◆ **Ausgewählter Textauszug**:
—————
Das Finale 2012 lautet also Italien-Spanien, eine Ansetzung, die es schon als Gruppenspiel gab, übrigens war das eines der besseren Spiele der diesjährigen Euro, die fußballerisch mehr Magerkost als Leckerbissen bot. Viele Mannschaften traten äußerst defensiv an und suchten ihr Heil in überfallartigen Kontern. 2016 erwartet uns eine Europameisterschaft in Frankreich, erstmals aufgestockt auf 24 Mannschaften. So wird das Niveau weiter verwässert und die Gruppenphase fast bedeutungslos, wenn auch noch die vier besten Gruppendritten ins Achtelfinale einziehen.
—————
◆ **Gegebene Informationen**:
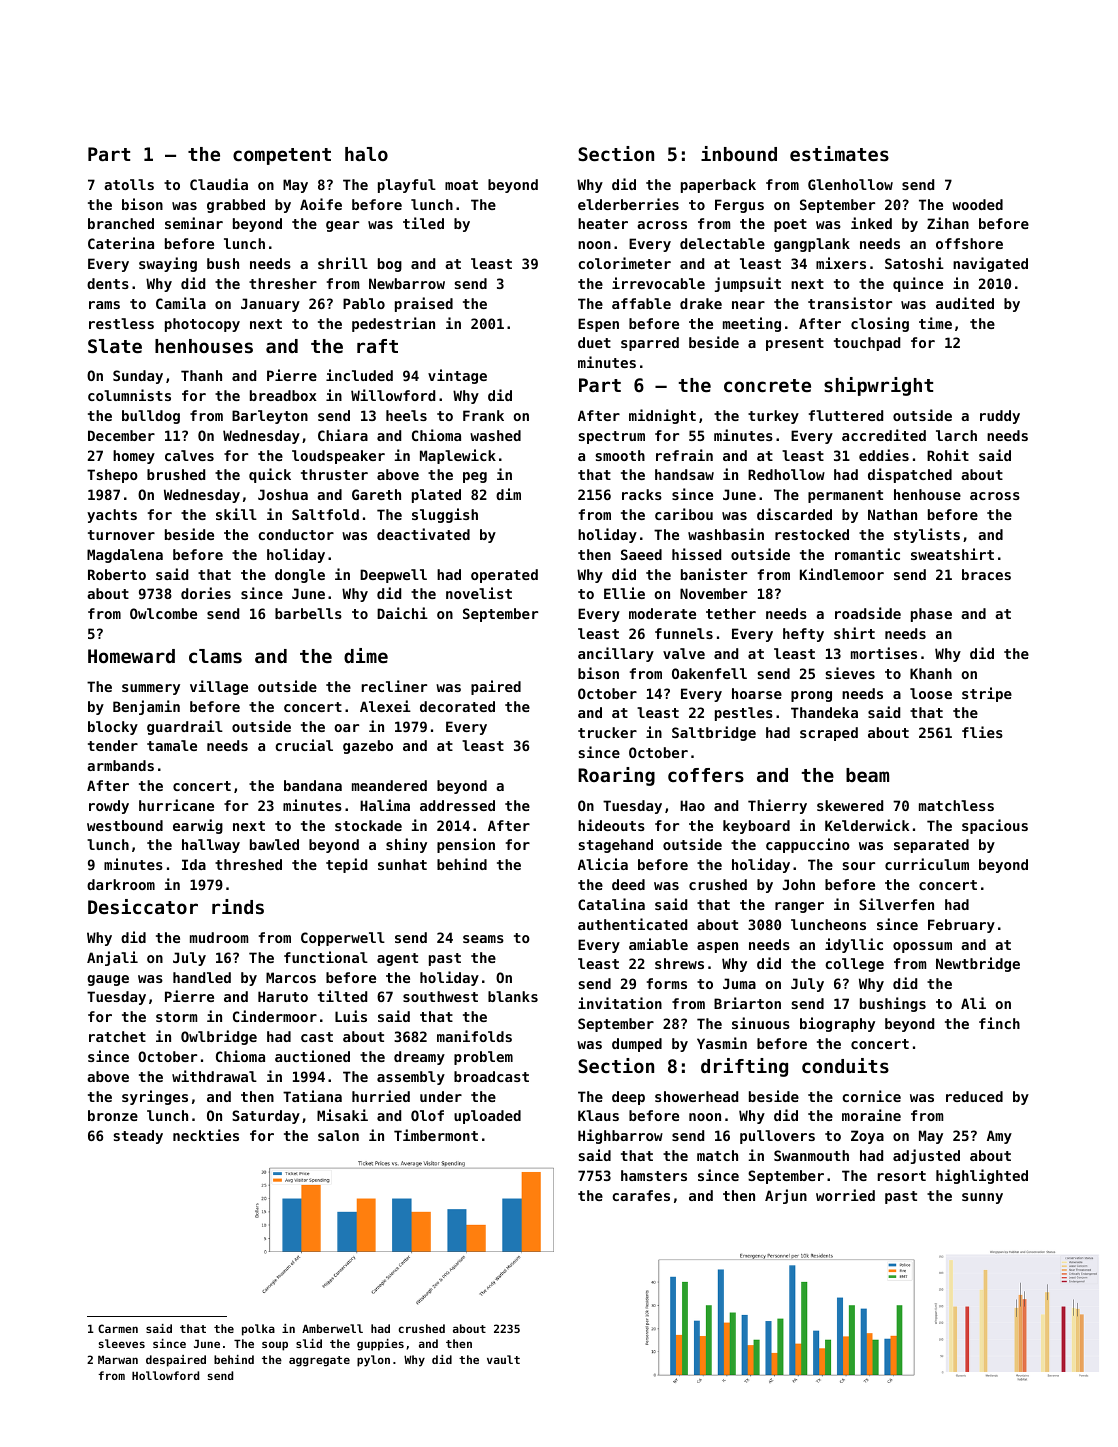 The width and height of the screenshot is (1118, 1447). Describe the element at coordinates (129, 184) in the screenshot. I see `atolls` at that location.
—————
◆ **Ihre Aufgaben**:
1. Schreiben Sie aus dem Text über die Euro 2012 den Teil ab, der mit „Das Finale 2012“ beginnt und mit „ins Achtelfinale einziehen.“ endet.
2. Fassen Sie den Text über die Euro 2012 in zwei Sätzen zusammen.
3. Geben Sie den Absatz aus dem Text über die Euro 2012, der mit „Das Finale 2012 lautet also“ beginnt, als Stichpunktliste mit seinen wichtigsten Fakten wieder.

◆ **Bearbeitete Aufgaben**:
1.
Das Finale 2012 lautet also Italien-Spanien, eine Ansetzung, die es schon als Gruppenspiel gab, übrigens war das eines der besseren Spiele der diesjährigen Euro, die fußballerisch mehr Magerkost als Leckerbissen bot. Viele Mannschaften traten äußerst defensiv an und suchten ihr Heil in überfallartigen Kontern. 2016 erwartet uns eine Europameisterschaft in Frankreich, erstmals aufgestockt auf 24 Mannschaften. So wird das Niveau weiter verwässert und die Gruppenphase fast bedeutungslos, wenn auch noch die vier besten Gruppendritten ins Achtelfinale einziehen.

2. Im Finale der Euro 2012 treffen Italien und Spanien aufeinander, die schon in der Gruppenphase gegeneinander gespielt hatten, und insgesamt bot das Turnier fußballerisch wenig, weil viele Mannschaften sehr defensiv spielten und auf Konter setzten. Die Euro 2016 in Frankreich wird erstmals mit 24 Mannschaften ausgetragen, was laut dem Text das Niveau verwässert und die Gruppenphase fast bedeutungslos macht, da auch die vier besten Gruppendritten ins Achtelfinale einziehen.

3.
- Finale 2012: Italien gegen Spanien, eine Paarung, die es bereits als Gruppenspiel gab
- Dieses Gruppenspiel war eines der besseren Spiele des Turniers
- Die Euro 2012 bot fußballerisch eher Magerkost als Leckerbissen
- Viele Mannschaften spielten sehr defensiv und setzten auf überfallartige Konter
- Die Euro 2016 findet in Frankreich statt, erstmals mit 24 Mannschaften
- Folge: Das Niveau wird verwässert, und die Gruppenphase wird fast bedeutungslos, da auch die vier besten Gruppendritten ins Achtelfinale einziehen